The very first session asked an agent to audit a GitHub account, find what was actually deployed on Pages, and build a single index that linked the work — without padding it with names, tags, or marketing language.
Implemented
A Cascade research-and-scaffold pass behind the page you're reading.
The GitHub API surfaced 38 repos and 24 live Pages sites. Cascade then read each project's local CLAUDE.md, AGENTS.md, and READMEs to write the talking points, scaffolded index.html from scratch — header, "how it's built" disclosure, filter pills, expandable cards, three-theme system — and committed it as init portfolio.
User asked
Be careful about what gets published.
Before pushing anything public, the user wanted a sweep for names, school identifiers, geographic tells, and leaked secrets — and a clear separation between local-only docs and public ones.
Implemented
A standalone PII audit and a strict gitignore.
Cascade scanned the whole repo with rules tuned for personal names, employer signals, API keys, and indirect identifiers, wrote PII-AUDIT.md with a risk-tiered table, and wired the gitignore so research notes, content drafts, and the audit itself stay local. Public copy uses "User asked," never the user's name.
User asked
Make the portfolio feel like "building code."
The name carried a double meaning: software code, plus architectural codes, permits, blueprints, and construction paperwork.
Implemented
A hidden appendix below the false footer.
The page now keeps scrolling past the first footer into a construction diorama, blueprint elevation, yellow building permit, pink work order, and final approval stamp.
User asked
Keep it subtle, mobile-friendly, and theme-aware.
The Easter egg should reward curious scrolling without shouting at visitors, and it should work across default, mauka, and makai modes.
Implemented
SVG, CSS, and dynamic counts with no build step.
The appendix uses inline SVG and vanilla JavaScript. Blueprint rooms map to live project categories, the permit counts project cards, and colors shift with the existing theme tokens.
User asked
Invite visitors to start building too.
The bottom section should not just be decoration; it should nudge someone from inspiration into a tiny first project.
Implemented
The pink work order became the call to action.
It offers three "construction crew" links for ChatGPT, Claude, and Google AI, each opening a preloaded coaching prompt for a first 20-minute project-planning conversation.
User asked
Polish the affordances instead of making things louder.
Requests included keyboard hints for themes, a more noticeable work order, better hover behavior, and stronger contrast in dark mode.
Implemented
Motion and contrast did the heavy lifting.
The theme dots gained a desktop-only 1/2/3 hint, the work order settles into view, lifts on hover, respects reduced motion, and gets an off-white outline against the dark theme.
User asked
Make the process inspectable for future humans and agents.
Several turns asked for local-only notes, boards, and handoffs so future agent harnesses could pick up the work cleanly.
Implemented
Docs, commits, and boards became part of the craft.
The build left behind brainstorms, plans, favicon boards, commit history, and this public conversation map so the site shows some of the process that shaped it.
Source note: reconstructed from a Windsurf/Cascade conversation that did the original scaffold and PII audit on 2026-03-24, a Cursor session that added the architectural easter egg on 2026-04-29, plus git history and local handoff logs. It is intentionally a narrative contour, not a complete transcript archive.
+ + + + +
**Activity list**
**1.** In the conversation map, how many live Pages sites did the GitHub API surface?
**2.** Reproduce the conversation map word for word, beginning at the words containing "The GitHub API" and stopping after "as init portfolio.".
+ + + + +
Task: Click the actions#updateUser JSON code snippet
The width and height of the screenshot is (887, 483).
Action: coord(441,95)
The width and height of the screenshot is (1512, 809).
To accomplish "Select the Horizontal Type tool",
+ + + + +
**Results for each task**
**1.** 24 live Pages sites.

**2.**
The GitHub API surfaced 38 repos and 24 live Pages sites. Cascade then read each project's local CLAUDE.md, AGENTS.md, and READMEs to write the talking points, scaffolded index.html from scratch — header, "how it's built" disclosure, filter pills, expandable cards, three-theme system — and committed it as init portfolio.